# Coffee Makers



## Boatboy24 (Dec 1, 2015)

Gosh, this feels like deja vu. Just over a year ago (13 months to be exact), I purchased a Zojirushi coffee maker from Amazon that was recommended to me by several folks. It was well rated on Amazon as well, so I jumped. Anyway, now that the warranty has run out, it crapped out on me. I'm looking for recommendations if you have any. My only requirements are that it has a timer and a thermal carafe. The previous coffee maker only lasted about 4 years (a Cuisinart). I'm beginning to think I should make this an annual event.  Thanks for any advice.


----------



## Larryh86GT (Dec 1, 2015)

I roast my own beans with over 100 roasts so far. But I just brew my coffee with a little 4 cup Mr Coffee.


----------



## ceeaton (Dec 1, 2015)

I have a Braun 3098 (no expresso feature, I have an earlier model) that I haven't used much recently (past 5 years, issues if I drink too much French roast coffee), but I'm pretty sure I bought it before I met my wife, which would have been 1993. I am guessing I used it daily for about 15 years. Makes great coffee and it looks as though they still make it. Made in Germany and probably not cheap price wise.

Edit: I lied. 1998 - would have used it daily for only 12 years.


----------



## Brian55 (Dec 1, 2015)

Back when I drank coffee, the best coffee maker I ever owned was a french press. Currently I only drink espresso, and have two Nespresso machines which have been quite reliable.


----------



## heatherd (Dec 1, 2015)

I have a French press. No parts to break or wear out! Plus they are cheap.


----------



## Boatboy24 (Dec 1, 2015)

I like a French Press, but that is overcome by the 'grab and go' convenience of a programmable coffee maker. 

Mrs Boatboy (not a coffee drinker) says maybe I should just buy the cheapest one that meets my requirements and replace it every year.


----------



## dralarms (Dec 1, 2015)

Bunn, don't need no stinkin timer. Hot coffee in 3 min. As far as a thermal carafe, buy a thermos.


----------



## Rocky (Dec 1, 2015)

Boatboy24 said:


> I like a French Press, but that is overcome by the 'grab and go' convenience of a programmable coffee maker.
> 
> Mrs Boatboy (not a coffee drinker) says maybe I should just buy the cheapest one that meets my requirements and replace it every year.

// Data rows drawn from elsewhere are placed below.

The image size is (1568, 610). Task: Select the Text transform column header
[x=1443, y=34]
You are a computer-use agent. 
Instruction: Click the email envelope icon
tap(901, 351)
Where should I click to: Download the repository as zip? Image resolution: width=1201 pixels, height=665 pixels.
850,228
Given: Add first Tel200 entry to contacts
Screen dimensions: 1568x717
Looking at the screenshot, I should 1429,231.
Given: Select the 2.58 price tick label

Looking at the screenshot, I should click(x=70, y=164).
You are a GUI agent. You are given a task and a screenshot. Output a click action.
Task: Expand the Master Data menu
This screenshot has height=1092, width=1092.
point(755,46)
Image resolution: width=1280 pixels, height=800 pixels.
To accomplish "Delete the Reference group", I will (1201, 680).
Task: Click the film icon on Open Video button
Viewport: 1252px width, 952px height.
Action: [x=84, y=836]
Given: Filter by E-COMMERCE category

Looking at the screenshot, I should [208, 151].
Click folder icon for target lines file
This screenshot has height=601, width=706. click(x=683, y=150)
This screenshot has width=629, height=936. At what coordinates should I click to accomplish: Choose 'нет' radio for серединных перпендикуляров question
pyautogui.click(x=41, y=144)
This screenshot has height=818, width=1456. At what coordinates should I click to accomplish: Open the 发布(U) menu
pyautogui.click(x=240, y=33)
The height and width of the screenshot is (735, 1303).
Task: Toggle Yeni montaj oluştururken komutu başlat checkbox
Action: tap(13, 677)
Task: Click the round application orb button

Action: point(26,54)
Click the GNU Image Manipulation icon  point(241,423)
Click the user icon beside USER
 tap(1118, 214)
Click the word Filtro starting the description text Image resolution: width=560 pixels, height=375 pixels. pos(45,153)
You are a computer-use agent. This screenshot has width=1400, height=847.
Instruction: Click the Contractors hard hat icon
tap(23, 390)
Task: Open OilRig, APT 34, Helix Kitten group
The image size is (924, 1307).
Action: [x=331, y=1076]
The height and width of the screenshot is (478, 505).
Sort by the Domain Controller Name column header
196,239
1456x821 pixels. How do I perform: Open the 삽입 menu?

Jim, I completely agree with Mrs. Boatboy. We have purchased a number of coffee makers over 50 years of marriage and it is a real crap shoot. We have purchased the really good (read that as expensive, e.g. Braun, Cuisinart, etc.) ones and the "commodity" grade (read that as cheap, e.g. Mr. Coffee, Hamilton Beach, etc.) ones and it did not seem to make a difference. So I say go for the least expensive one you can find that has the features you desire. Right now we have a Mr. Coffee that cost less than $20 and replaced a Cuisinart that was more than $100 and lasted about a year. The Mr. Coffee has been going strong for about 4 years.


----------



## ibglowin (Dec 1, 2015)

Love our Jura.


----------



## stickman (Dec 2, 2015)

Mike I have an older Saeco and a newer Gaggia, similar to the Jura you have, very nice, but expensive.


----------



## BlueStimulator (Dec 2, 2015)

I have a stainless steel french press that is insulated (think double walled) works great in my camp kitchen and when dropped just dents a little. They are great if you have an instahot.


----------



## Steve_M (Dec 2, 2015)

We have had everything from Mr. Coffee to our current Keurig.
My favorite is,


----------



## sour_grapes (Dec 2, 2015)

Steve_M said:


> We have had everything from Mr. Coffee to our current Keurig.
> My favorite is,



Same for me, Steve! (Doesn't meet Jim's criteria, but it fits mine!)


----------



## Rocky (Dec 2, 2015)

Steve_M said:


> We have had everything from Mr. Coffee to our current Keurig.
> My favorite is,



Steve, we used one of them every morning in Italy and loved the coffee. I am not sure if it was the coffee maker, the coffee or Italy, but it was one of the best cups we ever enjoyed.


----------



## Steve_M (Dec 2, 2015)

Rocky said:


> Steve, we used one of them every morning in Italy and loved the coffee. I am not sure if it was the coffee maker, the coffee or Italy, but it was one of the best cups we ever enjoyed.



Rocky,
I couldn't agree more, there is only one way to find out so I guess I will just have to go back to Italy and taste test 

Steve


----------



## Steve_M (Dec 2, 2015)

sour_grapes said:


> Same for me, Steve! (Doesn't meet Jim's criteria, but it fits mine!)



Oh yeah! Sorry Jim 

Steve


----------



## ibglowin (Dec 2, 2015)

We have owned 2 now, sold our first to a friend that wanted it when we picked up this one. Swiss made like a fine watch. We buy from an East Coast dealer that sells both new, refurbed and is an authorized service center in the US. Buying a refurbed Jura is like buying a refurbed Apple computer. Like new, full warranty and save hundreds of $$$. If you like the Expresso/Starbucks experience and taste this is the way to go. If you spent $5 a day on a Latte or Cafe Americana on your way to work you could pay for this machine in less than one year.




stickman said:


> Mike I have an older Saeco and a newer Gaggia, similar to the Jura you have, very nice, but expensive.


----------



## cmason1957 (Dec 2, 2015)

<luddite>
I think I'll just stick with my $15 drip coffee maker that I bought at one of the big box stores, doesn't matter which one. It makes liquid caffeine, very well for about 2 years. Then I throw it away and buy a new one. Since I drink at least a pot per day that is all I need.
</luddite>


----------



## wineforfun (Dec 2, 2015)

I started with a $30 Farberware drip maker, 5 cup, from Wal-Mart. Since then, I have started roasting my own beans and now use, exclusively, a Hario and Miletta pour over(see pic below). It does only make 1 cup at a time, but is a very clean cup of coffee. French press is ok, but a dirty cup. 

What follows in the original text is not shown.